哲学者バートランド・ラッセルをして、「ほんとうに好ましく」「美しい」と言わしめた日本人女性(p186)。

 伊藤野枝。 

 大杉栄のパートナーにして、甘粕大尉に殺されたアナキスト。

 

 本書を読むと、伊藤のただならぬ生命力に、ただただ感嘆。

 

 幼いころ、近くの島までちょこちょこ泳いで渡っていたという野枝。

 作者が地元を訪れて海辺から見える島を指さし、「あそこまで泳げるのですか」と尋ねると、地元の人、「うん、死ぬよ」(p7)・・・・・。

 

 まったく働かないお父さんと一生懸命働いて家計を支えるお母さんのもと、極貧生活の中で、壁に貼ってあった古新聞を読みふけり(p6-10)、学ぶきっかけを得てからは夢中で本を読み漁った。

 女の子としてもっとも楽しい時期、髪の毛がぼさぼさで「シラミを飼ってる」などと噂されても平気で(p26)、勉強とスポーツに夢中になり、自分が正しくないと思ったことには相手が教師であろうが、堂々と正論をはいて反論する(p15-17)。

 

 

 最初の愛人はダダイストの辻潤。

 辻は英語教師として野枝の前に登場。

 貧相な容貌で「西洋乞食」と女学生たちに言われていたが、授業では突然、オルガンを弾きだしたり、英語の授業なのに樋口一葉や国木田独歩を語りだしたりしたという(p28-29)。

 そんな自由で知的な雰囲気に、野枝はすぐに恋におちた・・・ではなく、辻の方が野枝に恋した。

  

 面白いのが辻潤の生活が全然ダダイストでないこと。

 おかしいなあと読み進めていると、野枝と同居してから辻がだんだん「何もしなくなり」、「ダダイスト辻潤が誕生した」(p39)

 ・・・・

 その後も、望まぬ結婚をさせられそうになると、とんでもない行動力と周囲の迷惑を顧みない自己中心性を発揮して、無事に破談に成功したり(p47)、やはり尋常ではない生命力。

 

 そんな時に平塚らいてうと出会う。

 そして、身重になった平塚の代わりに、野枝が「青踏」を引き継いだ(p77)。

 知りませんでした。

 「第二期」青鞜(1915年以後)は伊藤野枝のものだったのですね。

 その時の編集方針がかっこいい。

 「無規則、無方針、無主張無主義」(p77)

 なんでも書き、徹底して議論しろと。

 

 その時に主な論争になったのが、貞操、堕胎、廃娼について(p78-91)。

 赤子をおんぶしながら編集に精を出し、子がおしっこすれば畳を新聞紙でちゃっと拭く、うんちをすれば庭にぽいと投げ捨てる・・・必死で頑張っていた野枝の前に、大杉が現れる(p102)。

 

 大杉は軍人一家に生まれ、自身も軍人を目指していた。

 知的で教養があるけれども腕っぷしも強い、青白い文学青年ではない背の高い美男子だった(都築忠七:大杉栄 一橋論叢47:514-531, 1962、p515)。

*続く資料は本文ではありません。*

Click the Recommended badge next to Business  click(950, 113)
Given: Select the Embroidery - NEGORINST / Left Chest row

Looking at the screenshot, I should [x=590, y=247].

 都築論文によれば、大杉は軍人として将来を嘱望されていたようですが、BL的ないろいろなことがあって、やむを得ず上京。そこで、貧富の差を目の当たりにして労働争議に目覚めたのだそう(p515)。

 複数の外国語を学び、主にベルクソンやニーチェの影響を受けた(p512)。

 大杉の主張は「生の拡張」(p520-525)だそうですが、確かに「生の躍動」に似ている。

 さらにサンディカリズムの影響を受け、アナキズムとテロリズムへと近づいた(p525)。

 

 

 ところで私がわからないのは、他人に支配されず自律(自立)して生きる、労働者が自分でものごとを解決することが、どうしてテロリズムと結びつくかです。

 都築論文ではこの辺の理路がわかりません(p525)。

 前者は「生き方」ですが、後者は「手段」です。

 ある生き方を実現する手段としてテロリズムを選ぶか否かということです。

 自力で生きる=人様に迷惑をかけていいではないのに。

 

 アナキストといえばプルードンですが、彼は連合主義を掲げていたそうですが、「暴力で奪われない所有権の不可侵性とその権利の乱用の禁止」を目指したのだそうです(金山準:神の主張と人間の運命 政治思想研究16:206-237, 2016 p231)。

 「(他人に)暴力で奪われない」をひっくり返せば「自らも他人の所有権を暴力で奪わない」ということですれども・・・・わからん。

 

 

 話を大杉に戻して、1912年前後から生の拡張を主張していたようですが、その権化のような人が目の前に現れたわけです。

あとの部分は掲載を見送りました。